Think about a couple companies that give their employees a big sense of autonomy and freedom to do their job. Zappos and Southwest Airlines come to mind. At Zappos, the customer service representatives are empowered to do whatever they need to do to make a customer happy. They don’t have to float their idea past two levels of bureaucracy and finally get back to the customer in five days. Right then and there on the phone, they can do what is in their power to wow their customers and “deliver happiness”—a Zappos motto and principle. They don’t follow a script; they simply ask questions and listen to the customer. This is just one of the many reasons that Zappos has outstanding customer service reviews. They train their employees on how to do their jobs, but then trust that they are smart and resourceful enough to work without a script. They give them this freedom, and Zappos is rewarded with amazing customer service.

Similarly, at Southwest Airlines, employees have the autonomy to do what they need to do to serve their customers. All employees are empowered and tied to the company values. For example, if pilots see the baggage handlers struggling to turn the gateway bags around quickly, they pitch in to help out. If cockpit employees recognize that a customer has a question and the flight attendant is helping someone else, they offer to help. People step up when they have autonomy, freedom, and ownership. As you are beginning to see, freedom and empowerment go hand in hand with ownership. Overabundant rules and regulations and micromanaging bosses can stifle creativity and solutions. Give autonomy and ownership to your team members, and trust that they have the skills and tools to do a great job. Just as you can take ownership in your management role, your employees can take ownership in their jobs. Everyone can bring their personality and strengths to their position and complete projects the best they see fit. Be the CEO of your position and empower your employees to do the same. Gregory Tall, Director of Human Capital Management at Robert Morris University Illinois, sums it up, “The best way to lead by example is to take total accountability for everything you do. If those you lead do that too, there is no limit to what you will accomplish.”

ORCHESTRATING SUCCESS AND OWNERSHIP

Say what? Orchestrate? Is this an “O” word I’m throwing in here to stick with our C-O-N-N-E-C-T theme? This idea of “orchestration” supports the theme of ownership because as you are learning “ownership” as a manager, you are helping your employees take ownership. It doesn’t mean take control of everything; it means leading and guiding your team toward success. You’re the conductor.

Let’s think about the conductor of an orchestra for a moment. The conductor knows all the cues, understands everyone’s parts, and leads the show. That’s you, the millennial manager.

Unifying Your Team

I will talk more about this point in Chapter 11, “Engage: Connecting to the Big Picture,” but as you grow into a leader, you will be the one who fosters engagement, keeps morale up, and rallies the team. Your millennial employees, in particular, want to be a part of a strong team. A millennial manager said, “If I’m spending eight to ten hours with someone every day, I want to get along with that person.” As the leader of the group, you are guiding the group and ensuring everyone is working together to accomplish great things. “The way a team plays as a whole determines its success. You may have the greatest bunch of individual stars in the world, but if they don’t play together, the club won’t be worth a dime.”

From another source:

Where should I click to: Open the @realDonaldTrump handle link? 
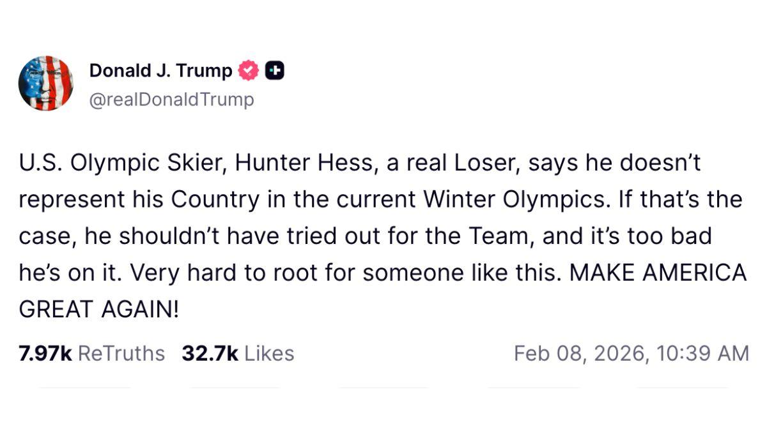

To parallel this quotation by Babe Ruth, you can have the smartest, most creative person on your team, but if she’s aggressive and a poor team player, then the entire efforts and morale of your team will suffer. You will have ups and downs as a team, no doubt, but as the leader, you help unify the group through it all. You recognize that everyone brings different strengths to the table, and you can help your team members play to their strengths and complement other members of the team.

With a unified and strong team, employees feel more connected and take more ownership of their responsibilities. They know if they slack off, they let down their team. When talking about his millennial manager, Jorge said that his energetic manager was so supportive and engaging, that she made the entire team want to do a good job and want to go the extra mile. If you lead everyone to have a solid sense of teamwork, then they will be stronger individual players who take individual ownership to better serve their team.

Setting the Tempo

This is a really important part of being a millennial manager. You’re used to multitasking and working at a fast pace. People can get burned out by the workplaces and teams that operate under an “everything is urgent” mindset. I find that especially in client-serving industries, everything is urgent, go-go-go, and a fire drill! When you step into the office that has an “everything is urgent” culture, you can almost feel the tension, anxiety, and frenzy in the air.

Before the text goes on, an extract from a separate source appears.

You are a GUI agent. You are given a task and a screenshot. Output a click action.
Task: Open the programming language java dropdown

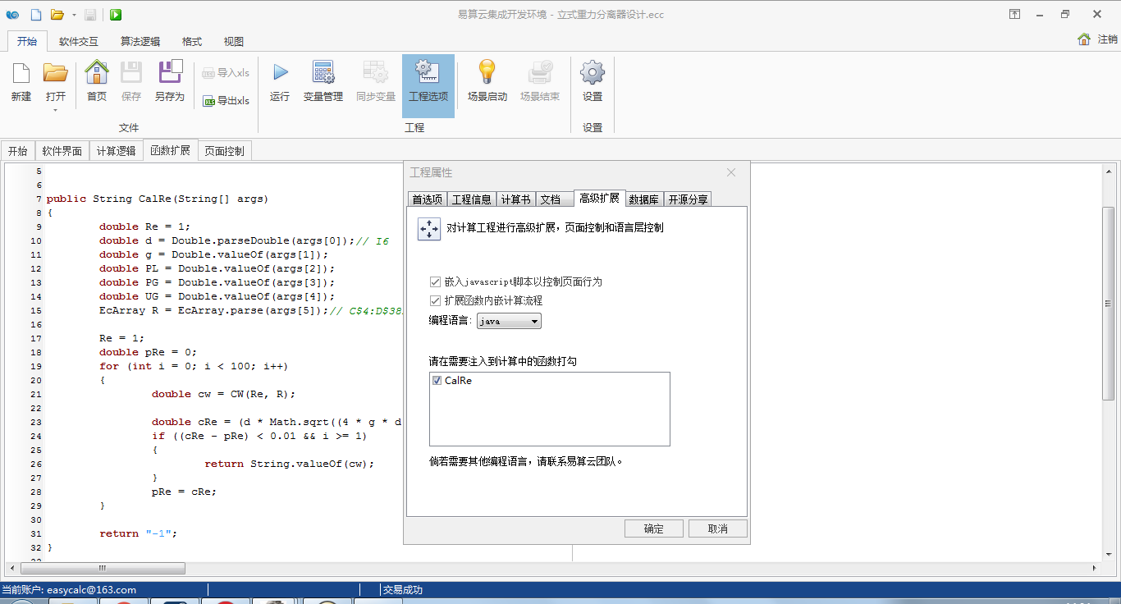(x=509, y=322)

In environments like this, when there are so many urgent matters that pop up, the important projects tend to slip through the cracks. You may be familiar with the 80:20 Principle. It’s the idea that 80 percent of what we do yields 20 percent of our results, and 20 percent of what we do yields 80 percent of our results. It all comes down to urgent versus important.

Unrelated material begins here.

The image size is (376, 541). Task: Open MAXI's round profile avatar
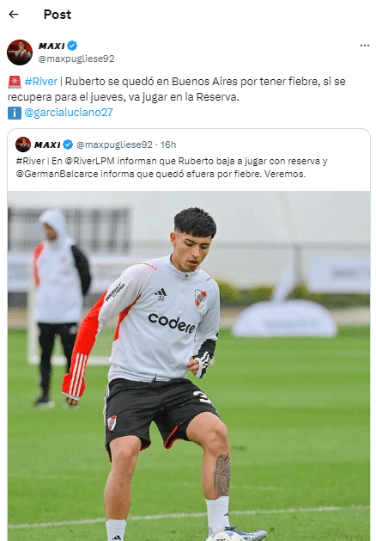(x=20, y=52)
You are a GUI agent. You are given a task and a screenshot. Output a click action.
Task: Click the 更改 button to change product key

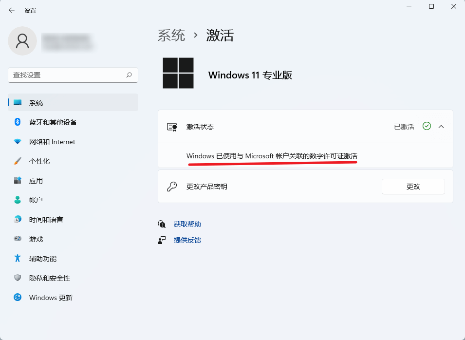[x=413, y=186]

For instance, you receive thirty e-mails from your clients, and you spend the entire day rushing around, trying to find the information you need to address these urgent matters. You do this even though you were planning on making some quiet time to tackle and work through your important ideas for being more strategic with client partnerships. It’s a project that would impact the entire company. However, it’s not urgent, so it gets lost in the “everything is an emergency” atmosphere.

Teams are driving, pushing, working hard, and this breakneck tempo goes on and on and on. It’s not sustainable. At the Wisdom 2.0 conference, Stuart Crabb, Head of Learning at Facebook, talked about this idea of a sprint and the importance of taking pauses—breathers—at work.15 In a high-growth environments, such as Facebook, Crabb expresses, “Everyone needs to know the difference between sprinting and pausing.... It doesn’t resonate if you try to tell them [employees] that they’re running a marathon, not a sprint, because at this rate they’ll be sprinting for a while. What we can teach them is the value of the pause. They have to break up their sprint into sprints.”

If I sprinted a marathon, I most likely would die. However, I could sprint a marathon if I was able to insert some pauses. Okay, maybe I couldn’t, but Courtney absolutely could. Even at highly energized and stimulating workplaces like Facebook, the “sprint marathon” and piercing tempo of work is not sustainable.

Unifying the team and setting the tempo are ways that managers can regulate the environment to create an atmosphere where employees are more likely to take ownership. You can set the tempo by encouraging your employees to take breathers between sprints. If you’ve been hard-charging for a while, trying to hit deadlines and finish projects, and you feel the energy waning, take a break.

At JB Training Solutions, we take a Boggle break. When more mindless breaks are needed, we complete a small jigsaw puzzle or even color. The color break usually takes place when I’m out of the office, but my team promises it’s invigorating. Any time I return to the office and see colorful Crayola butterflies and pictures on the wall, I know my team has been working hard! After a short, 15-minute break, it’s amazing how refreshed you are when you get back to your desk. It’s that breather between sprints, the rest between sets in the gym when weightlifting, and the 15-minute power nap that gives you twice the energy.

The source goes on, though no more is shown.